I lay on my bed and gazed out of the window. It was something I did a lot of; just sitting here wondering what it would be like out there. I wondered about the places I would see, the people I would meet and the kind of food they would have. I imagined the inevitable. Why couldn’t I just go out there, just once, just to see what it would be like? What kind of reason would my parents have to keep me here, locked up like some prisoner? It’s not like I’m a child anymore.

That’s it! I sat up smiling to myself. I am not a child anymore; hence I could go where I want when I want. After all I am not a child; I could take care of myself. I don’t need anyone with me. I could just carefully creep my way out of the palace and fulfil my own dream! Of course I had to remember that the Jal Mahal was surrounded by water, ‘Man Sagar Lake’. So I’d have to safely get a boat to get ashore. That’d be easy, right?

However when a part of me felt happiness and relief with my plan, the other felt nothing but worry and fear. What if there was a really important reason for my parents not letting me see more than the palace gates? What if, when I did go out there, something bad would happen? I gulped away my negative questions and gazed out of the window once more. This is all I had desired; to go out there and see what was in store for me. I’ve made up my mind and I’m not going to let anything get in my way.


I waited till it was late into the night. I was sure that my parents would be asleep and the servants would have long gone to their quarters. It gave me the perfect opportunity to creep down the palace hallways and out into the courtyard. I hid behind a giant white marble pillar realising that I forgot all about the night guards at the front gates. For a moment, I considered going out the back entrance, but that was always locked, and there was no way I could climb it. I’d just have to do something to distract the night guards. I looked around me; there must be something around here good enough for a distraction.

Then I spotted it; it was a small hard edged stone, but it was big enough for a distraction. I kneeled down and picked it up, holding it tightly in my clammy hand. What to do now? Throwing it randomly wasn’t going to suffice. There had to be something; just then I saw a plant pot. My mother loved keeping flower pots outside, just the thing I needed. I stuck my tongue out in concentration as I tried to aim for the ceramic pot. My eyes squinted a little; please hit the target. I gathered enough power in my arm and threw the stone.

It hit the plant pot, not enough to topple it over, but enough to make a sound and alert the guards. The two guards at the gate turned around in defence quickly, just as I managed to hide myself behind the marble pillar. The guards were alert alright. They held their long swords out as if ready to pounce on the next person they saw. They started talking; I listened to their conversation.

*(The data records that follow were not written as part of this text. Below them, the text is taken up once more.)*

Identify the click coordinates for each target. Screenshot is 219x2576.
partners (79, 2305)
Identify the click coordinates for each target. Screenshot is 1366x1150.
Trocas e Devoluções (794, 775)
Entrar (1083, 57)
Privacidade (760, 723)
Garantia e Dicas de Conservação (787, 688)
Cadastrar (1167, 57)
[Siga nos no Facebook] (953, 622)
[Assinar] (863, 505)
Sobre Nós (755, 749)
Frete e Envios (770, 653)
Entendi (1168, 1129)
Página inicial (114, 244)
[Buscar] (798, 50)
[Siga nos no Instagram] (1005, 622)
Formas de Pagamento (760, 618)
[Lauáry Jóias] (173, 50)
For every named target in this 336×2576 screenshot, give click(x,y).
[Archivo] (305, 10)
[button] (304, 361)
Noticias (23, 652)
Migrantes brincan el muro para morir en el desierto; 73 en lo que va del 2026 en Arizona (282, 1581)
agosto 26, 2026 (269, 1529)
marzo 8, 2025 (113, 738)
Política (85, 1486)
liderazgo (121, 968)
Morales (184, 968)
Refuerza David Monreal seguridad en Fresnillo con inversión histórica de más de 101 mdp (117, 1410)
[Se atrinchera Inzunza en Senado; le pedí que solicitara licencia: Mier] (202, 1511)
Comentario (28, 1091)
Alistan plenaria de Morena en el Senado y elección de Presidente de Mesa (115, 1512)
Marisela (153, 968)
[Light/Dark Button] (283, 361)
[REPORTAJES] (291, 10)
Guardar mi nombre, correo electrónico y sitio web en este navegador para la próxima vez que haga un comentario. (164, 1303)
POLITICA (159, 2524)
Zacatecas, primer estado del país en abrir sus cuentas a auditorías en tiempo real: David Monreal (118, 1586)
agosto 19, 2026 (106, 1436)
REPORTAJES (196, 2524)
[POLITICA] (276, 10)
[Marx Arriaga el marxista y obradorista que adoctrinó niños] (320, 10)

“Do you think it was the wind, or just a bird that dropped something?”

“No, no. I’m sure someone was here. I can sense it.”

“Maybe they went round the back?”

“Let’s go check there. We will inform the Maharaja of this tomorrow morning.”

After a few footsteps fading into the distance, I knew they were gone. I peeked out of my hiding place, just to make sure, and smiled to myself. So far so good, all I had to do now was get a boat to cross the lake to the other side. Then I will be over there and not here! I quickly scurried over to the heavy metal gates and pushed one open, just enough so I could squeeze through. And I was out on the dock. 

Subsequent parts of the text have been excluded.